The capabilities of the ship’s auto-trawl winch system and the use of the Scanmar net-mensuration package were demonstrated as the tow was underway. Once a tow was hauled aboard, NTAP members watched NOAA scientists process the catch in the ship’s wet lab and observe the marriage of the automated conveyor-belt system with the capabilities of the Fisheries Scientific Computer System (FSCS) and the Scientific Computer System (SCS) databases, which link environmental and shipboard operations data with the fisheries sampling data.

“The trip on the Bigelow was very informative and answered many of the questions I had about the trawl mensuration system,” said Chris Roebuck, a fisherman from Pt. Judith, RI and a NTAP member. “The trip confirmed my belief that the survey is not at fault for the mismatches between what we see on the water and what comes out as an end result in management. Rather the interpretation of what that survey information means and how it is incorporated into management is to blame. The trip also made me realize that there are many more obstacles to overcome in our transition to industry vessels supplementing the Bigelow survey.”

Two of the three tows were repeats of actual survey tows conducted during leg 2, which ended Oct. 7. The third tow was conducted outside Narragansett Bay. Panel members had opportunities to speak with the survey scientists, ship’s officers and crew members before returning to shore via small boat at the end of the day. The Bigelow then headed for its first station of leg 3 about 40 miles south of Nantucket Shoals. Nearly 400 randomly selected stations within different geographic strata, determined by depth and region, will be sampled between Cape Hatteras and the Scotian Shelf during the fall survey, which began on September 6 and will end on November 13.  

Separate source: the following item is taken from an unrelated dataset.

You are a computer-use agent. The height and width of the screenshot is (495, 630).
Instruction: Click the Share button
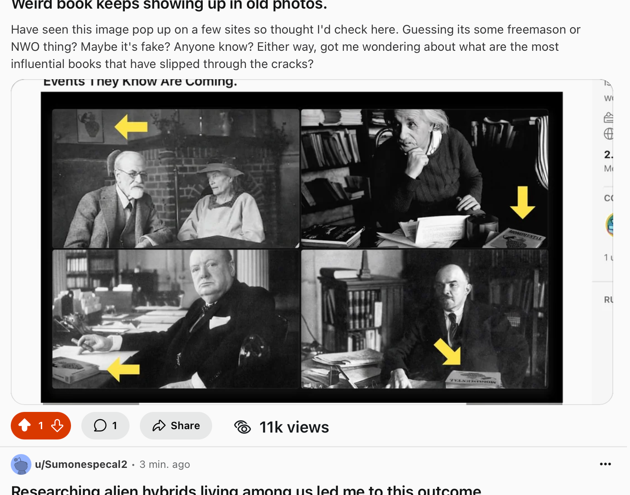click(x=176, y=426)
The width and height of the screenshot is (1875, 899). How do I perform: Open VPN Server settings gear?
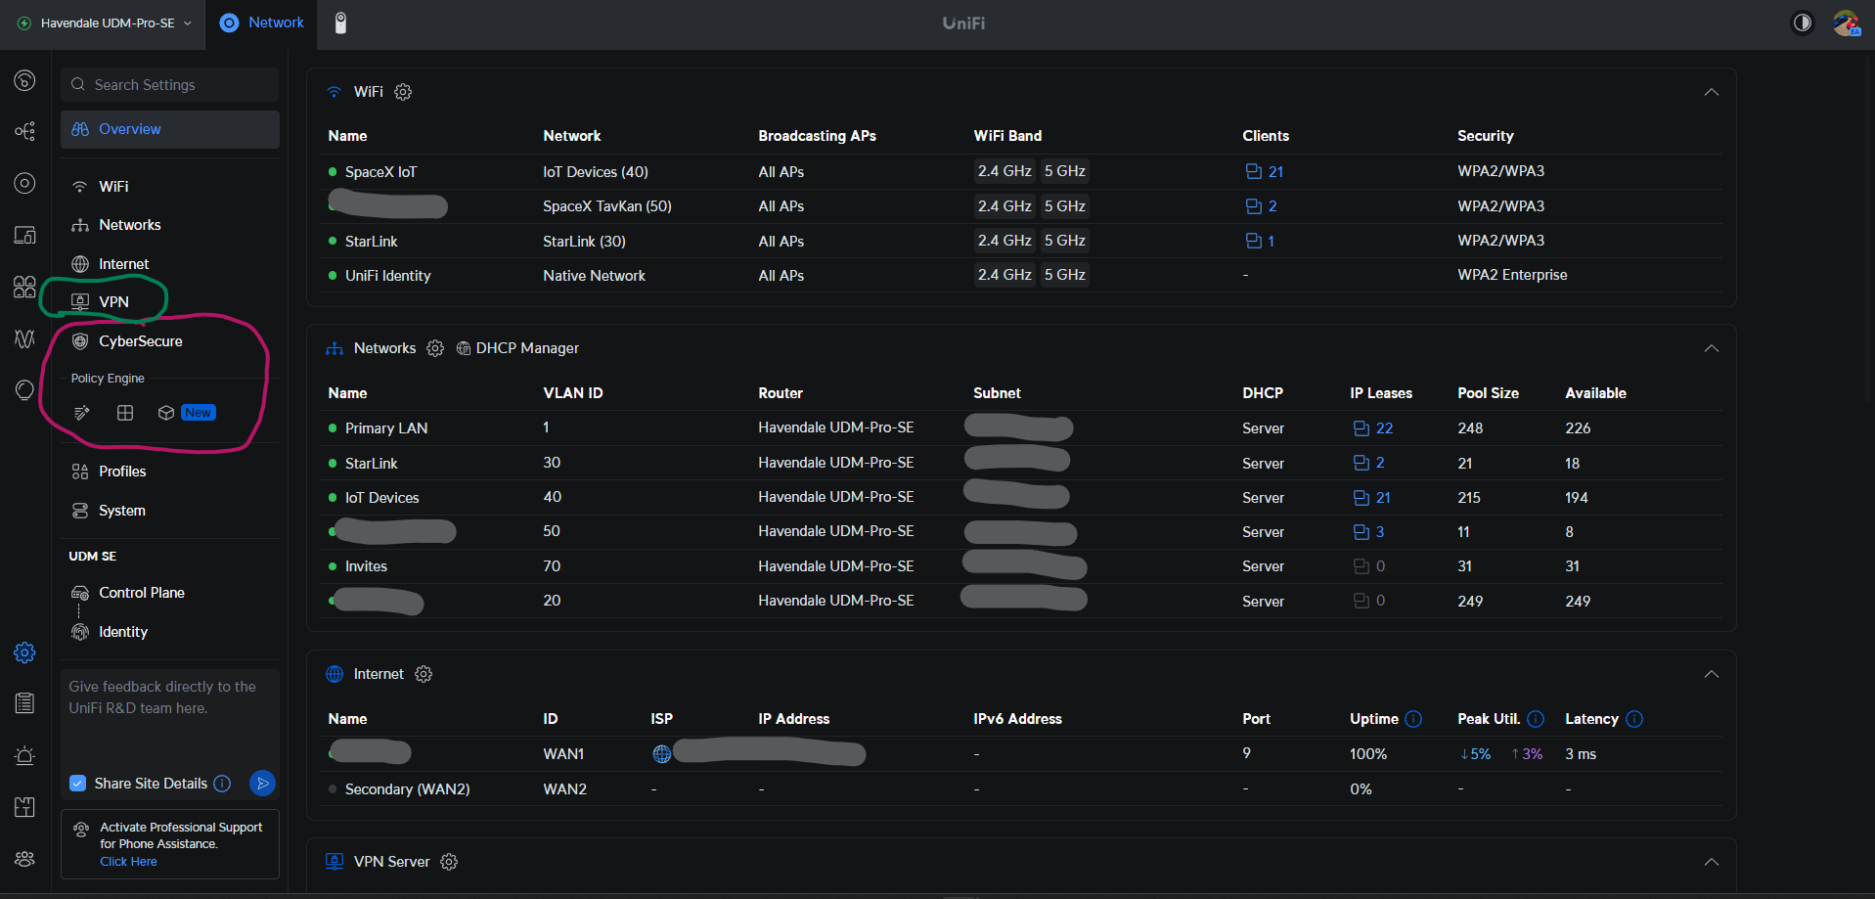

Others on board for the trip had particular interests. "The survey trawl carries several state-of-the-art sonar sensors, and the setting and hauling of the gear is nearly completely automated and requiring little human action (except on deck), including adjustments to the trawl warps as the net is being towed," said Mike Pol, a senior fisheries biologist and program leader in conservation engineering for the Massachusetts Division of Marine Fisheries (MADMF) and a NTAP member.  

Terry Alexander, a long-time fisherman from Harpswell, Maine and a member of both NTAP and the New England Fishery Management Council, said the Bigelow crew knew how important it was to the industry “to follow the protocols to the letter and insure the net was fishing at its peak at all times to get the best information the gear was capable of.”

“The deck crew was very professional and followed the protocols to the letter. We had full access to all areas of the boat," Alexander said. "I was impressed with all the different systems aboard the Bigelow, from the deck gear for doing the fishing to lab equipment to the wheelhouse with all its electronics. The crew that I interacted with had a passion for the job, from the people sorting the fish all the way to the Captain. They all had the same mission in mind: Do the best job we can because people's livelihoods and the stocks depend on it.”

Jon Hare, NEFSC Science and Research Director, said the opportunity to get the group aboard the Bigelow at sea to observe and discuss survey operations was a positive step. “The interaction between those working aboard the vessel and the NTAP members will improve understanding and help move us in the right direction.”

The Northeast Trawl Advisory Panel (NTAP) is composed of members of the Mid-Atlantic and New England Fishery Management Councils, the fishing industry, academic and government and non-government fisheries experts who will provide advice and direction on the conduct of trawl research. The NTAP was established to bring commercial fishing, fisheries science, and fishery management professionals in the northeastern US together to identify concerns about regional research survey performance and data, to identify methods to address or mitigate these concerns, and to promote mutual understanding and acceptance of the results of this work among their peers and in the broader community.